# ЦЕЛЬ ЗАДАНИЯ
Пожалуйста, верните дословно строки от самого начала строк до строки с "Action: point(45,167)" включительно, и только их.

# ИСХОДНЫЕ ДАННЫЕ
= = =

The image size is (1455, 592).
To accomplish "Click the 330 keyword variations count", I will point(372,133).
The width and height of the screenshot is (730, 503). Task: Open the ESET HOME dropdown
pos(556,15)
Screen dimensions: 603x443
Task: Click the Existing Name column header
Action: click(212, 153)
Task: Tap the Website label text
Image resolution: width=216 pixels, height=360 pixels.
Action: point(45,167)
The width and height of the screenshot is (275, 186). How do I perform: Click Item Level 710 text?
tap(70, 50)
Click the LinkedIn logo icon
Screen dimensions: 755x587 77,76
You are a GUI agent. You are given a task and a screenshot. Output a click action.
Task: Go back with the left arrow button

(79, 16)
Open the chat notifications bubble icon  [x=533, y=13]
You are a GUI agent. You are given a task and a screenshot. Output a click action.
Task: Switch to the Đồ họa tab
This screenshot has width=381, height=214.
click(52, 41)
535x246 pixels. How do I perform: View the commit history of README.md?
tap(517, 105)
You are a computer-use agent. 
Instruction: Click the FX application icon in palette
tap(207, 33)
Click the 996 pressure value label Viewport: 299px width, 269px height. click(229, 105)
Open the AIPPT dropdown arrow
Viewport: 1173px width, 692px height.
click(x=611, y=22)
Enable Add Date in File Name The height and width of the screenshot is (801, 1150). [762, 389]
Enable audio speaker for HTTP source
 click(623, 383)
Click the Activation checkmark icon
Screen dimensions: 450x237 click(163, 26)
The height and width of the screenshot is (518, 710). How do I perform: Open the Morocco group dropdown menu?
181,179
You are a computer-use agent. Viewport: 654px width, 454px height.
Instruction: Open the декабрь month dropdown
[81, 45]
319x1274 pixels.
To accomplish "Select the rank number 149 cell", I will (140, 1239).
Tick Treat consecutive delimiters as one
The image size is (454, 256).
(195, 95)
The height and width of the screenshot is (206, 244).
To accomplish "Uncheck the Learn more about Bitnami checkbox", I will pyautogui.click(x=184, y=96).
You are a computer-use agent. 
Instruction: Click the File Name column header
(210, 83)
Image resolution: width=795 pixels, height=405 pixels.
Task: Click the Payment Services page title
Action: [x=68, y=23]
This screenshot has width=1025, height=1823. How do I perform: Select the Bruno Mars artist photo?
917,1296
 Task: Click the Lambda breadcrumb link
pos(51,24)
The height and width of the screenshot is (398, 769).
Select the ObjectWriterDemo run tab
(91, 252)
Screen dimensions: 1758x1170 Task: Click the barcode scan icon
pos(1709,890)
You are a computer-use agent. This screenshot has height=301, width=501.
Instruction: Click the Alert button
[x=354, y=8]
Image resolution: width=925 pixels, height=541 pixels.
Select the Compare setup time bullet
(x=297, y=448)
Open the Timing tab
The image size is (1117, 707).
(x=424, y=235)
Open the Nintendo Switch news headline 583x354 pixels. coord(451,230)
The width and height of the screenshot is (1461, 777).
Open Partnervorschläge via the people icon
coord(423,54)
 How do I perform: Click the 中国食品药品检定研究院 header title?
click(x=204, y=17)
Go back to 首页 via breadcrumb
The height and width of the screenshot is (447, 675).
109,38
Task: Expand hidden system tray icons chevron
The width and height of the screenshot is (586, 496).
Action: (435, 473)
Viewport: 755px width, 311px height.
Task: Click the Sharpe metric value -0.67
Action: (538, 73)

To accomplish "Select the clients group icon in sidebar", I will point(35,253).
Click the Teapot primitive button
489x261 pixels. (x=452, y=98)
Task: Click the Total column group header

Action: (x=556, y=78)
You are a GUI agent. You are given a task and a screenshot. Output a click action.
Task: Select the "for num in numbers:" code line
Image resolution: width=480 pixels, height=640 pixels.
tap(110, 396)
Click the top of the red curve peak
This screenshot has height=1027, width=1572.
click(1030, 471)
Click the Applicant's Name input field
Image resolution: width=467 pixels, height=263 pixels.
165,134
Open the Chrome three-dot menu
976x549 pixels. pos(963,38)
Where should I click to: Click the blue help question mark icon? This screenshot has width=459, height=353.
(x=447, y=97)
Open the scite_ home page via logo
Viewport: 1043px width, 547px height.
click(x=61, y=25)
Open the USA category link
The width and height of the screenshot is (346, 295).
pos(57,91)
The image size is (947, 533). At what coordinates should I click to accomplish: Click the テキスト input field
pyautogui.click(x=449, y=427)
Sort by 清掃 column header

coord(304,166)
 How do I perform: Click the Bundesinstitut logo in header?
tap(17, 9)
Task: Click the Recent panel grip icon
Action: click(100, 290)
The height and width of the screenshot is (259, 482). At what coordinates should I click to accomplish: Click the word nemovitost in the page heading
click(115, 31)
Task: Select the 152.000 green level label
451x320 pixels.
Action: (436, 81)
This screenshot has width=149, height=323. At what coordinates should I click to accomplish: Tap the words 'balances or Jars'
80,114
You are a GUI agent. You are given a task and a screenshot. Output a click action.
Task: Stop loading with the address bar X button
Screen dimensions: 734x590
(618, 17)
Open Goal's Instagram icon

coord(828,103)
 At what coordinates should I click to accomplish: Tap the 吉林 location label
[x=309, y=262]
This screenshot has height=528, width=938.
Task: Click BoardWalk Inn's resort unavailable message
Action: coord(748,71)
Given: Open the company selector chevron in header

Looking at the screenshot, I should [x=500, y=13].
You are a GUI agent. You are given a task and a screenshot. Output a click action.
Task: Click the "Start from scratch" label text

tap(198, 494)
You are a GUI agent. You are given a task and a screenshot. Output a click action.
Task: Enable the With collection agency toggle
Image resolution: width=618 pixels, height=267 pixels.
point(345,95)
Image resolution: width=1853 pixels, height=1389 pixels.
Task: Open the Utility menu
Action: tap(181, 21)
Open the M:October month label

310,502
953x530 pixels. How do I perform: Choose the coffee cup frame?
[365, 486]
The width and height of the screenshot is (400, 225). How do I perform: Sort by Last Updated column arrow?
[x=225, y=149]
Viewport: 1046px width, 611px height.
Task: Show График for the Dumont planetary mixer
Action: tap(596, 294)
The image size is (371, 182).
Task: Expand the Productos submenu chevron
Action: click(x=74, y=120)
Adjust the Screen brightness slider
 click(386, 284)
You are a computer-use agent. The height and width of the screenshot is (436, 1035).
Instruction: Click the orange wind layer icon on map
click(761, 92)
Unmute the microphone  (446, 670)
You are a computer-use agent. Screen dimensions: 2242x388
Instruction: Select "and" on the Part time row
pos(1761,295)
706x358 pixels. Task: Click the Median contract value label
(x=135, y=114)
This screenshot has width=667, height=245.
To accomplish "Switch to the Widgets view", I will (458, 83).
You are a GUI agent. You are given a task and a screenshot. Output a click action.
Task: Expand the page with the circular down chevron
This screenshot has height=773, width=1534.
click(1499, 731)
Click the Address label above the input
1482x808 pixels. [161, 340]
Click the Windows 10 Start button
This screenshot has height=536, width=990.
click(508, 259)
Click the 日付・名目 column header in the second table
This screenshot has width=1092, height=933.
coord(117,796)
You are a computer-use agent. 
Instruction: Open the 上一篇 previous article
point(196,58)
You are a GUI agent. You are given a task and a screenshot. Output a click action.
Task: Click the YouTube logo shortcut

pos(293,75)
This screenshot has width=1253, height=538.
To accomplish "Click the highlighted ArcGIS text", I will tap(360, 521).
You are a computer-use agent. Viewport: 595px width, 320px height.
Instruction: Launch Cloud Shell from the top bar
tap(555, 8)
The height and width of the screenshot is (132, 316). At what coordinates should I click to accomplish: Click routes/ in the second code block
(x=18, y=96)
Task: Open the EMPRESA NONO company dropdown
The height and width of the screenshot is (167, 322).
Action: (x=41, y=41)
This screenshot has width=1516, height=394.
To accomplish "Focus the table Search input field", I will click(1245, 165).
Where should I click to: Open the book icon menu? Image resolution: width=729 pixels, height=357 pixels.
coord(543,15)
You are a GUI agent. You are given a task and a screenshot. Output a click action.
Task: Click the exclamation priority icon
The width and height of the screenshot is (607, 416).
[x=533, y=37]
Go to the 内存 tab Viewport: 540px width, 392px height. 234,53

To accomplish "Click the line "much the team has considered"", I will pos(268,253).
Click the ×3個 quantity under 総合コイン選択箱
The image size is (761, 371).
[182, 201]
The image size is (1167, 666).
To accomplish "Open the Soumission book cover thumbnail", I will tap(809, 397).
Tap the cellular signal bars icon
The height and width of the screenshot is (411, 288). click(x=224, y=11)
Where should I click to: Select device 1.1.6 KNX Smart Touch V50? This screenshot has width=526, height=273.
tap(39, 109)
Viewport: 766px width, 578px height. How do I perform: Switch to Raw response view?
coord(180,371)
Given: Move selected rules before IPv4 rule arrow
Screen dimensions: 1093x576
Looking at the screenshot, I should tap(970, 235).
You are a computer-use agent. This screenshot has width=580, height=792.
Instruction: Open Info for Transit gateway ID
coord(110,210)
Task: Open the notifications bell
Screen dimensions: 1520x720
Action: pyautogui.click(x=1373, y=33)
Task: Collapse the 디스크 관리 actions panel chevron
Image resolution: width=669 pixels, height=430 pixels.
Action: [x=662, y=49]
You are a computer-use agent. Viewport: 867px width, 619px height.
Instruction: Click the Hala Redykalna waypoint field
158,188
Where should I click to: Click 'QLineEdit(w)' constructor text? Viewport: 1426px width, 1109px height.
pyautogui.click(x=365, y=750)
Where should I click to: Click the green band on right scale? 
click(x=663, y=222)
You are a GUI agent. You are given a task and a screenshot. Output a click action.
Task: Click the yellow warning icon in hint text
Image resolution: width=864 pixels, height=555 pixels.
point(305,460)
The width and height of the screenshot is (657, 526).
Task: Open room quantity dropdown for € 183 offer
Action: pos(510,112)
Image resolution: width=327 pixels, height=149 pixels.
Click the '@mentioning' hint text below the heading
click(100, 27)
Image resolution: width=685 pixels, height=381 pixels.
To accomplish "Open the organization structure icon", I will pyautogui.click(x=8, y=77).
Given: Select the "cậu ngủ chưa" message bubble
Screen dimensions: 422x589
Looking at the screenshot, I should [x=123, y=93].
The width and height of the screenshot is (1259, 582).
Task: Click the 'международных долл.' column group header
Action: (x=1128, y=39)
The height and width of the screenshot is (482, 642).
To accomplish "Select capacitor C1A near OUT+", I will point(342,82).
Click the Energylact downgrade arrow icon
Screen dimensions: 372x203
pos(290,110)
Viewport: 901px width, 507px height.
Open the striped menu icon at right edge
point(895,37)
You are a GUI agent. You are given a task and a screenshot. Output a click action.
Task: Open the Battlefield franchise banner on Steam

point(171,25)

= = =

# РЕЗУЛЬТАТ
The image size is (1455, 592).
To accomplish "Click the 330 keyword variations count", I will point(372,133).
The width and height of the screenshot is (730, 503). Task: Open the ESET HOME dropdown
pos(556,15)
Screen dimensions: 603x443
Task: Click the Existing Name column header
Action: click(212, 153)
Task: Tap the Website label text
Image resolution: width=216 pixels, height=360 pixels.
Action: point(45,167)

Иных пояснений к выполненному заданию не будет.